So, if we aren’t already in a recession, economists admit that we’ll definitely see one in 2023. That means layoffs, asset depreciation, and tighter household budgets for Canadians. The biggest fear for homeowners has been the rapid rise in interest rates the Bank of Canada hopes will stabilize inflation which has been trending at around 7% in 2022. This has meant mortgage payments have been going up for existing homeowners, and new buyers are finding their budgets shrinking. On the other hand, due to the decrease in demand from rising interest rates, the housing market has cooled off in the most popular areas. The Greater Toronto Area and Greater Vancouver Area in particular have seen home prices decline since the beginning of the year, with prices in Toronto down 18% since the peak.
We predict that interest rates will continue to rise in 2022, meaning this trend will probably continue, at least in the short term.
If you’ve been saving up for your first home, the doom and gloom in the news may be giving you second thoughts, so let’s look at the pros and cons of buying a home in a recession.
Why you should buy a home in a recession
If you’re not letting the news sway you from your homeownership dreams, you’re in luck, because buying in a recession might end up giving you a big advantage. Currently the housing market in Canada is in what’s called a “buyers market.” What that means is, due to rising interest rates and cooling demand, sellers are facing more competition and buyers have more negotiating power. Rising interest rates have made mortgages less affordable and lowered demand for now, so sellers are having to accept lower offers and more conditions from buyers, that is, if they want their home sold any time soon.
First of all, properties are cheaper. As previously mentioned the average home price in major cities has decreased from their peaks, which means you’re benefitting from a discounted market. While it’s possible that your home may lose some of its value after you buy it, in the long term, Canadian real estate has always been a very lucrative investment for owners, and you don’t have to worry about buying at the top.

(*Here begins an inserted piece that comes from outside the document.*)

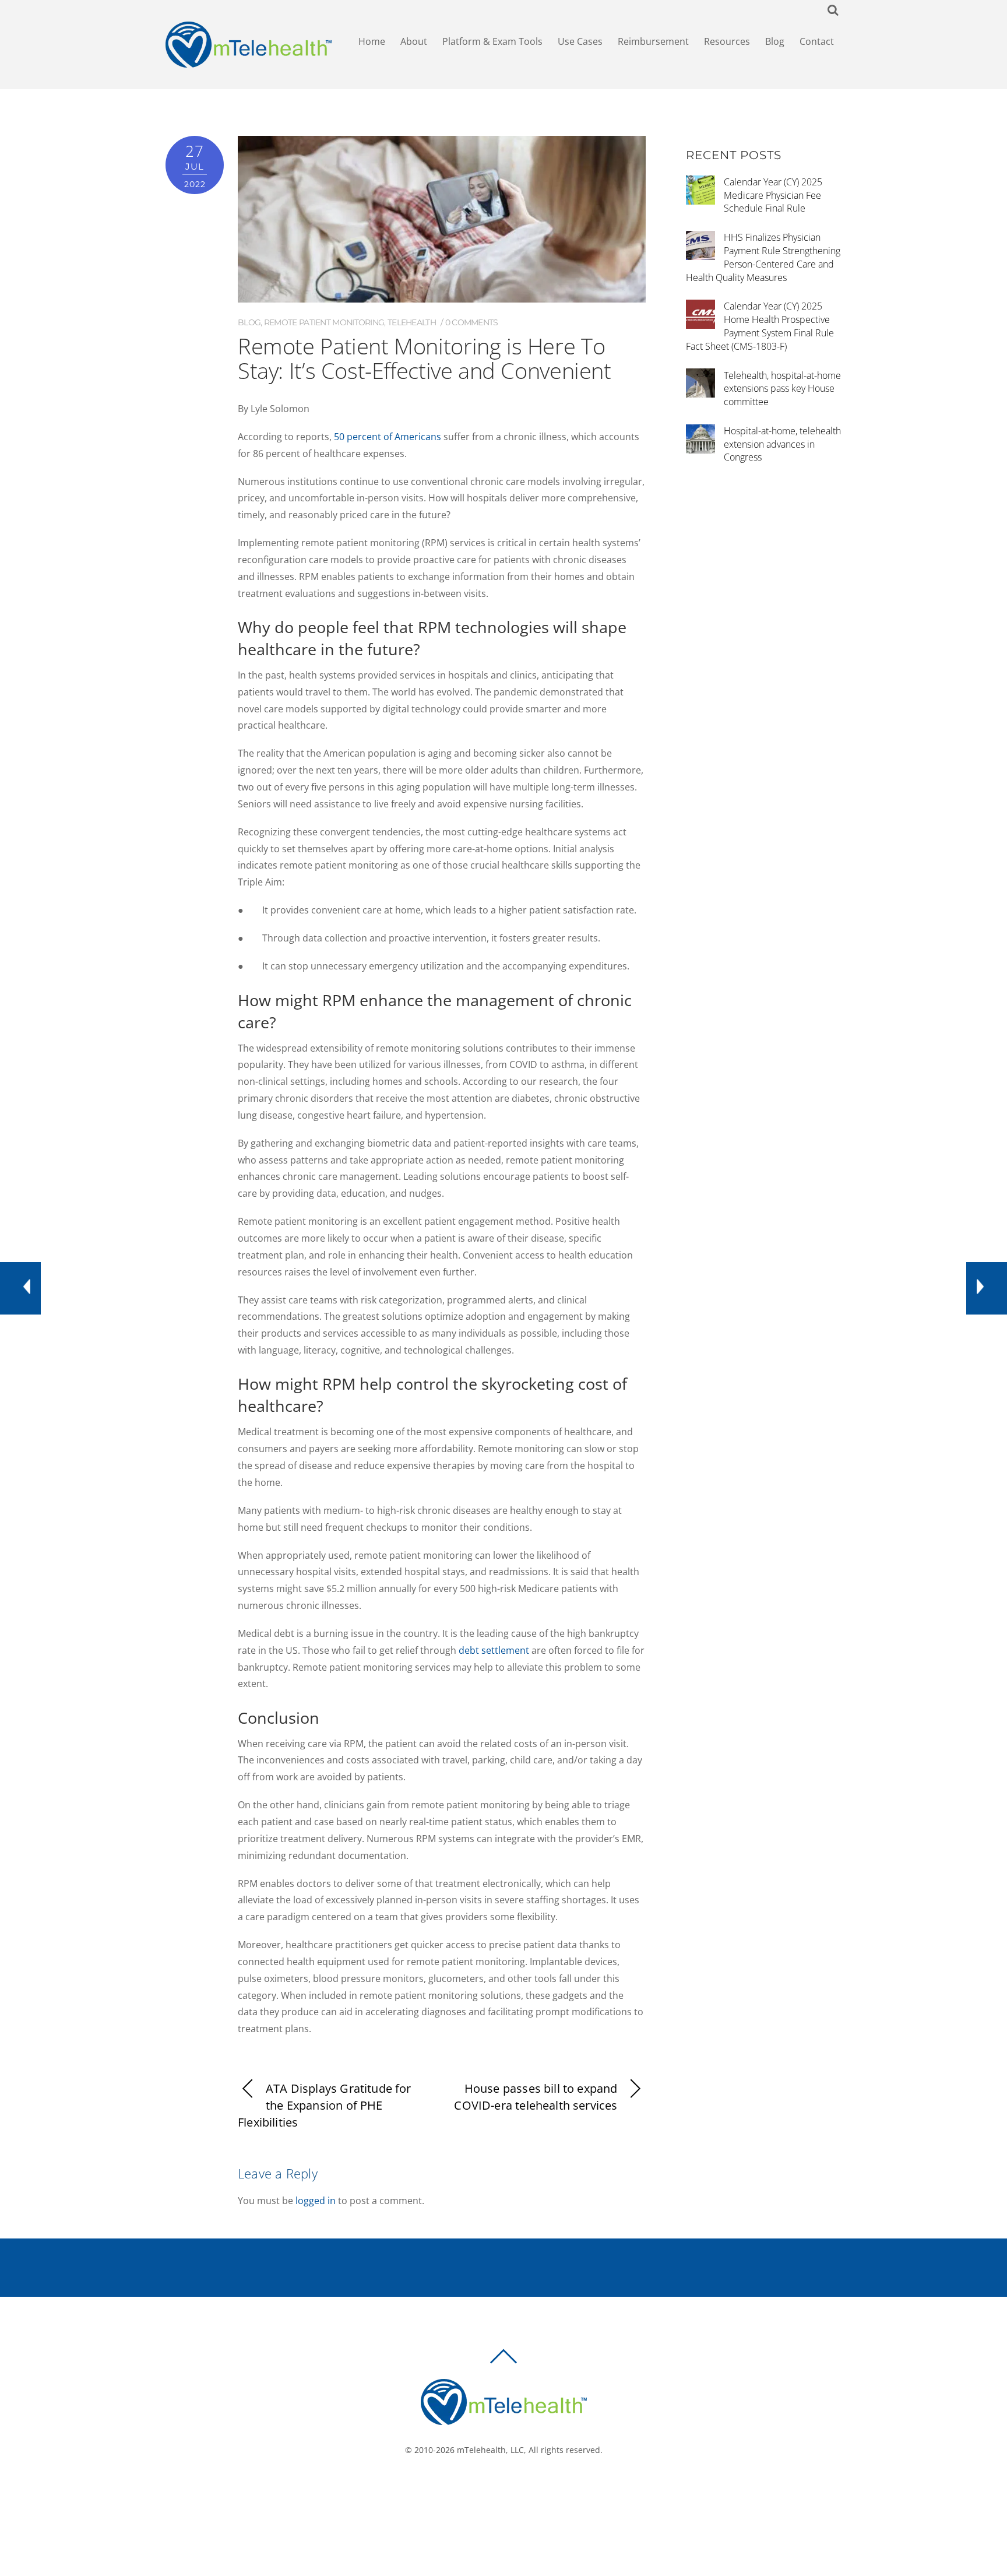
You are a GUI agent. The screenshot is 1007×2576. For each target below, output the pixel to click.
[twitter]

A buyer’s market also gives you the opportunity to take your time and find the right home for you. Unlike the bidding wars of the past few years, sellers are not getting nearly as many offers on their homes. This means you’re facing less competition as a buyer, and don’t have to rush to put an offer in. Want to check out that other place before you put an offer on the one you’re looking at now? Go for it. Homes will likely remain listed for much longer during a recession.
Less competition also means you have more lee-way to put in any conditions you may be looking for. You might want to put in your offer that the sale is conditional on the sale of your existing home if you’re moving. That’s much more likely to be accepted in the current market than it was a year ago. Other common conditions include a home inspection and securing financing for your purchase. Remember a “pre-approval” doesn’t guarantee anything from your lender.
Why you shouldn’t buy a home in a recession
While the cooling housing market is a blessing for potential buyers, the reason for the decline is not. Demand for homes has gone down because Canadians are finding it harder to afford a mortgage with rising interest rates. Compared with the sub 2% rates of last year, current interest rates are likely to have your monthly mortgage payments up hundreds if not thousands of dollars. As an example, at the beginning of 2022, 2% rates were common, which would be $833 per month in interest on a $500,000 mortgage. In november, 5% rates are the norm which would lead to $2083 in monthly interest. You can calculate your full monthly mortgage payments here.
If your budget is tighter due to high inflation this year, you might not want to risk going with a variable mortgage as it could put you over the edge. That means you’re going to be stuck with a >5%mortgage rate for a while, and with the price of homes in Canada as they are, that’s a lot to be paying in interest.
Another risk in a recession is the unfortunate event you lose your job. Unfortunately, unemployment is a hall-mark of economic recessions and we’ve already seen plenty of lay-offs in 2022. On the other hand, the Canadian government has been warning of a labour shortage for certain industries, so it’s difficult to say how many lay-offs we’ll be seeing in the next year. Ultimately, you’ll know best about your own job security. If you’ve got a safe gig with enough cash saved up for a healthy down payment, these factors won’t affect you as much.
The important thing is to plan, and make sure you can afford the mortgage you end up going with, along with a sizable emergency fund.
If you’re looking for advice on your specific situation, our mortgage advisors are available to help you plan your mortgage strategy, and get you into your ideal home, recession or not.
Key Points
- Buying a home in a recession means working with higher interest rates and a market with lower demand.
- On the plus side this gives you leverage over the sellers and properties are cheaper overall.
- On the other hand, higher interest rates means it’s harder to qualify and you’ll be paying more interest in the short term.
- The most important thing is to plan your finances carefully and ensure you aren’t overextending yourself in a recession.